[ExI] Power vs. Money

Ben Zaiboc bbenzai at yahoo.com
Tue Oct 4 14:16:39 UTC 2011


Kelly Anderson <kellycoinguy at gmail.com> wrote:

> While I made the case a
> couple of weeks back that we will all be rich in the future, I am now
> going to assert that in one important way at least, we will not all be
> powerful. While we can simulate power over others in virtual worlds of
> our creation, we will not all exercise real power over our peers,
> except in the same kinds of small numbers that exercise such power
> today. So power will maintain its importance (to those who care about
> it) into the foreseeable future.
> 
> I would assert that power will become even more concentrated as we
> move forward, and that the ranks of the powerful will become smaller
> and smaller. In the past, there were more locally powerful barons,
> dukes and so forth, and now power is collected in the cesspools we
> call national capitals, and even worse, places like the United Nations
> and Brussels for the EU.
> 
> In the future, the nation state seems doomed to me, because you can't
> govern a global village of highly interconnected individuals with 120
> separate sets of rules. I don't really like that part of the future,

You don't like the idea of a global village of highly interconnected individuals with 120 separate sets of rules? (1200, 12,000, or better still, one set per person).  Not sure I understand why.  Would you like the idea of a single set of rules that apply to everyone? Effectively, a World Gubmint? <shudder>


> The best we can hope
> for is some kind of united states where individual states maintain
> some independent rights, but there is also centralized world wide
> power to police those things that do not have location as a
> significant property. Stupid efforts at anarchy like Wiki Leaks push
> the day of the international brown shirt closer than it might
> otherwise be, but I digress.

I thought WikiLeaks was an effort at public accountability, not anarchy (not that there's necessarily anything wrong with Anarchy, as long as you know what it actually means).

 
> The point is, that it seems nearly inevitable to me that power will be
> concentrated in even fewer individuals than have power today. Perhaps
> through some miracle of technology individualism will be largely
> eliminated, and we will merge into a single unibrain of some
> architecture we cannot now understand. Perhaps we will develop into a
> true democracy where everyone has enough bandwidth to pay attention to
> all of the details... but totalitarianism seems to me to be the most
> likely outcome, at least at some points along the historical path...
> it probably will oscillate some.
> 
> So, does anyone envision a future where we all have more power than we
> do now? If so, how do you see that working?

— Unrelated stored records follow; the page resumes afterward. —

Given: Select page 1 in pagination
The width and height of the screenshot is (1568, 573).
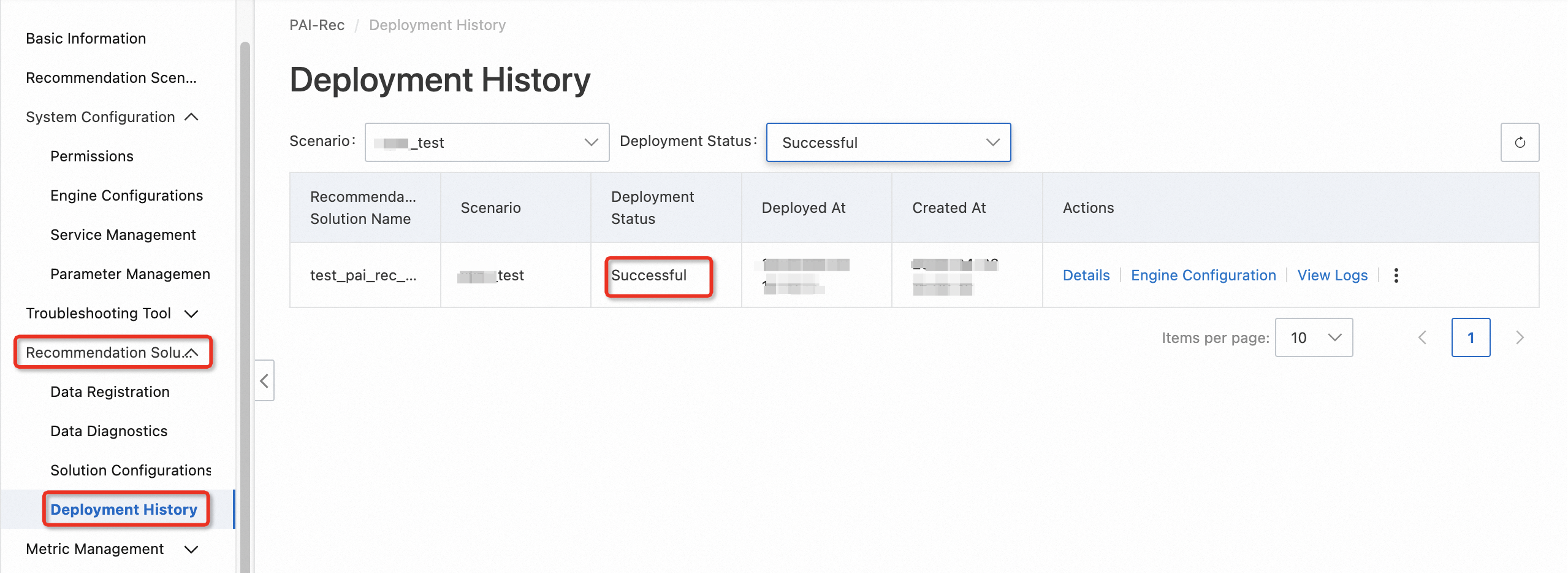Looking at the screenshot, I should click(1471, 337).
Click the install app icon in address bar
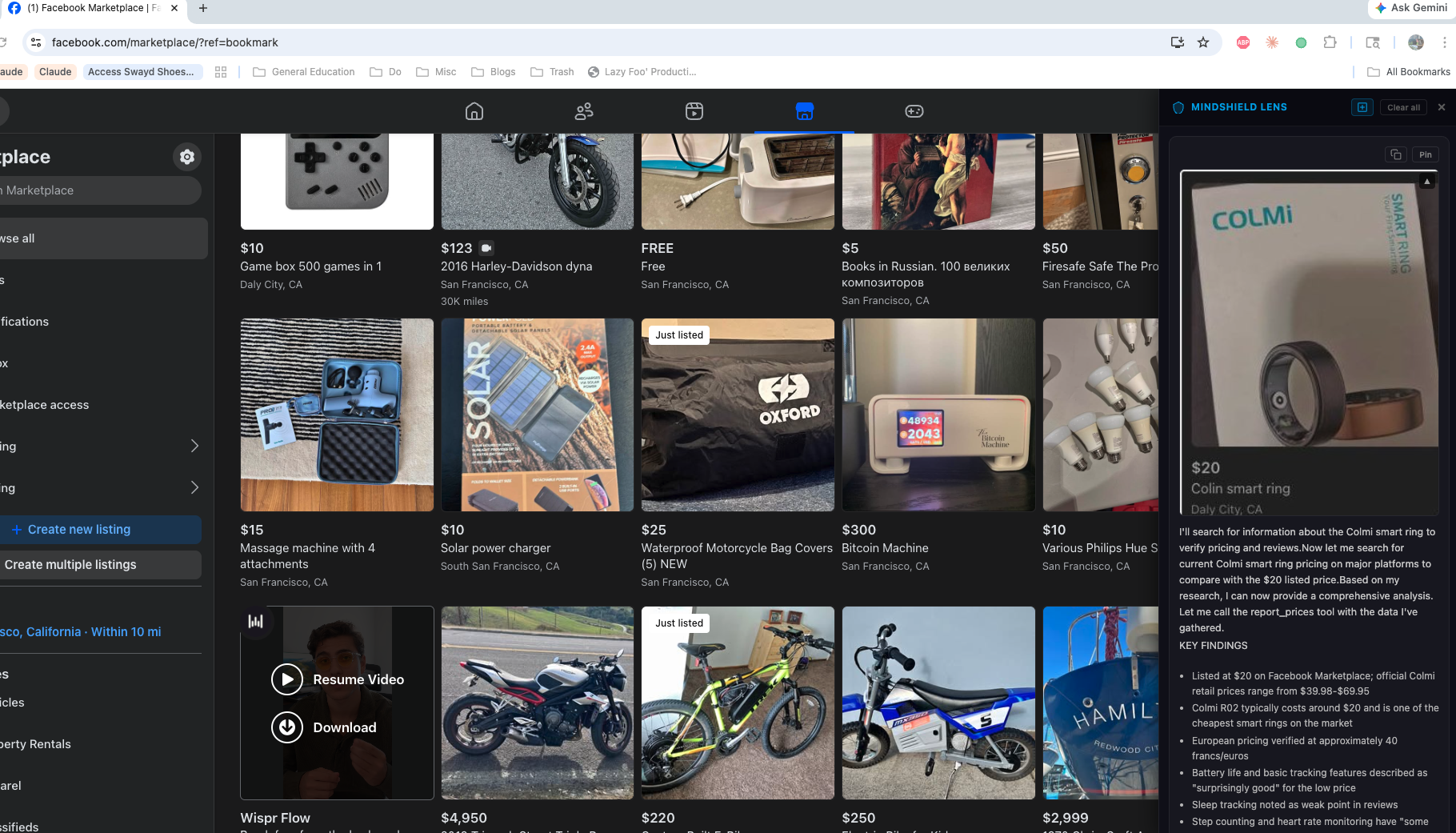 click(x=1177, y=42)
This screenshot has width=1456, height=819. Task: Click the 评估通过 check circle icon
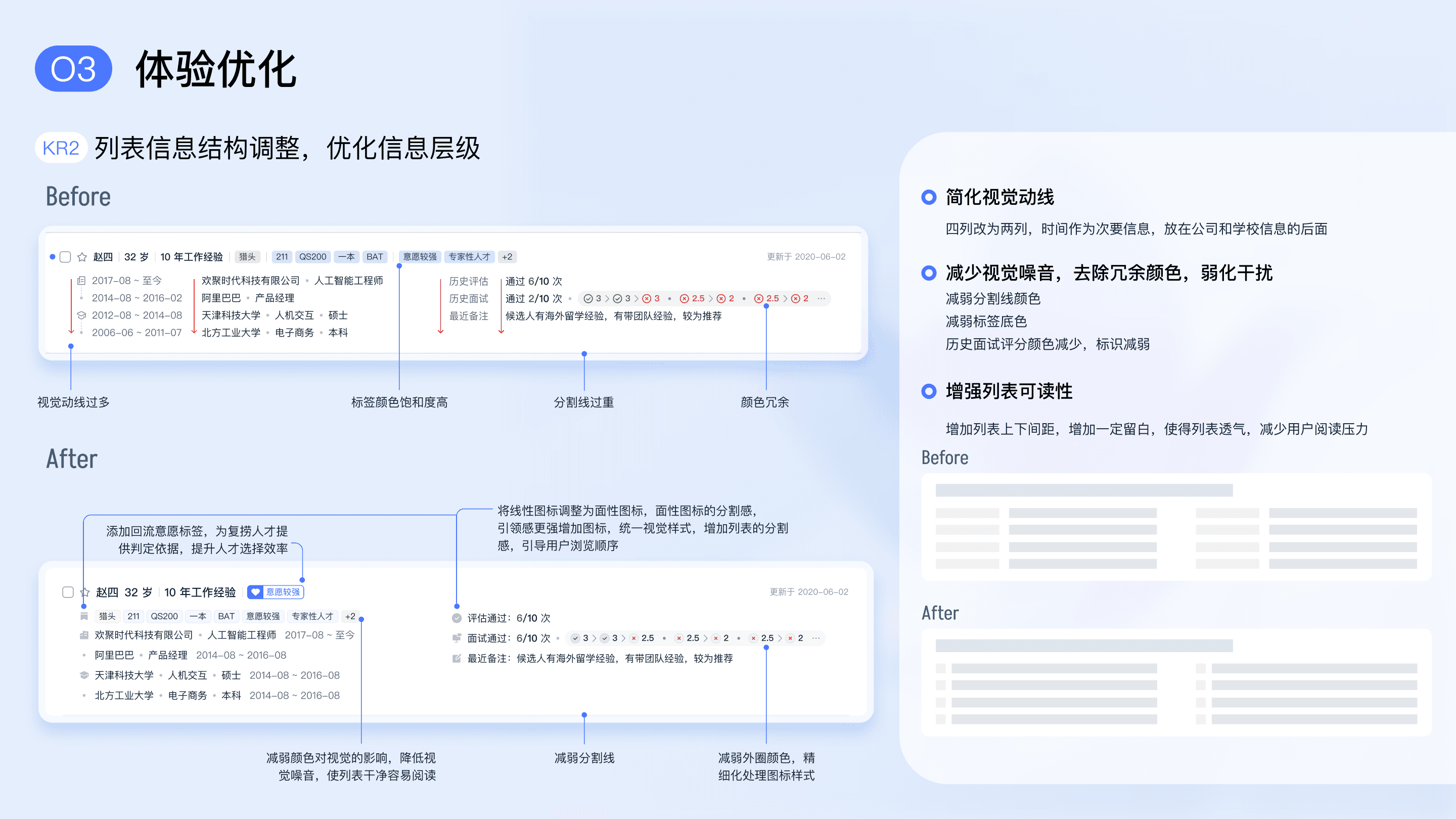(x=457, y=618)
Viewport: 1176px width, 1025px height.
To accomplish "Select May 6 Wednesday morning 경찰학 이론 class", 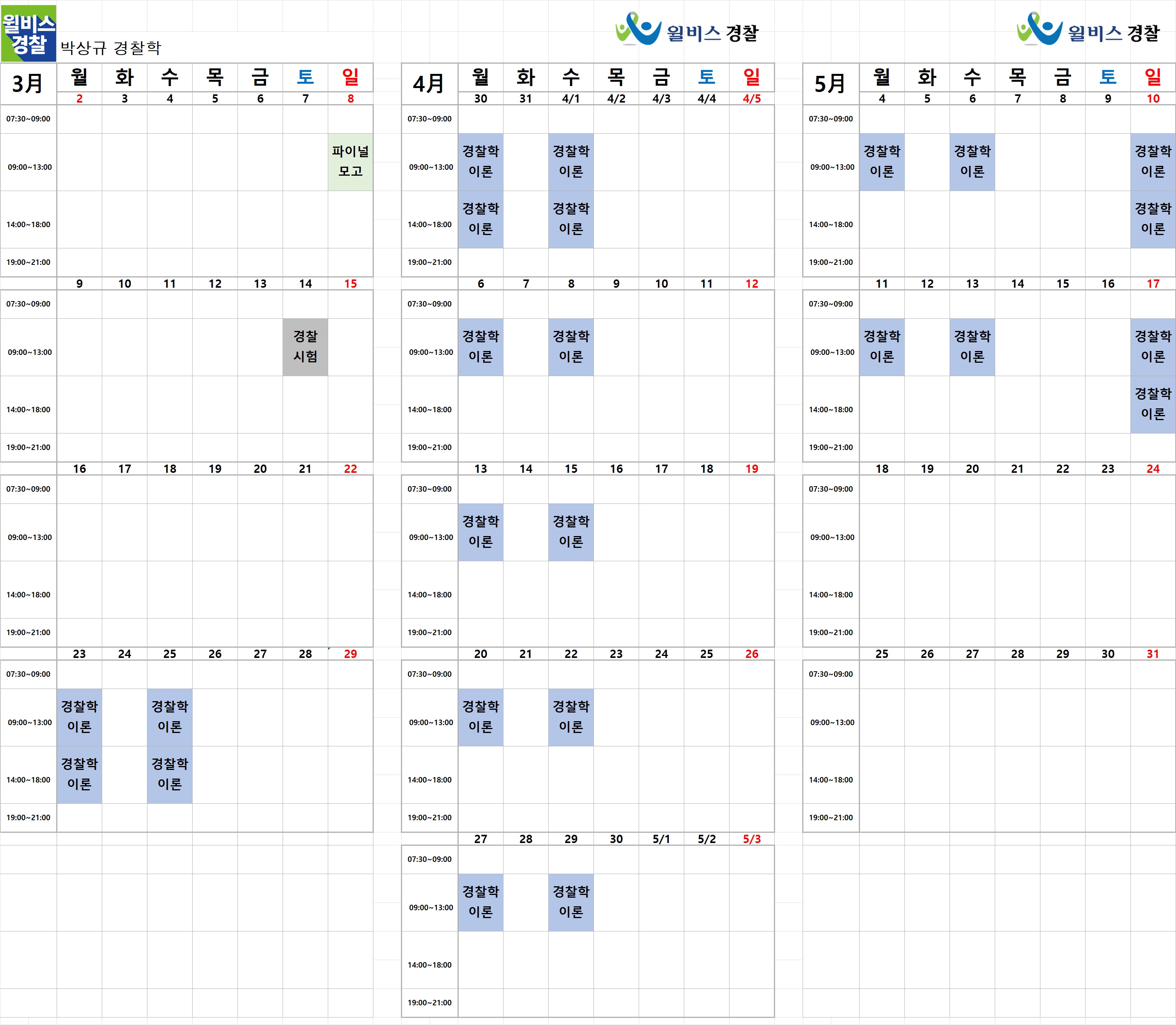I will pos(972,162).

I envision a future where everyone has much *less* power over other people (ideally none at all), and much more power over themselves.

The only real excuses for a central authority with power over others are 1) to combat universal existential threats, and 2) to prevent coercion of one individual or group by another. 
The powers of such an authority should be strictly limited to those necessary to combat such threats.  Nobody should have the power to tell me, you, or anyone else, what they should be wearing, thinking, having sex with, doing on a sunday, eating, doing with their own resources, telling other people, agreeing with other people, listening to, watching, smoking, etc., etc., unless it materially harms other people, or results in their coercion.

My hope is that the ranks of the powerful will indeed become smaller and smaller.. until they reach Zero.  Everyone will have absolute power - over themselves - and nobody will have any power at all over others.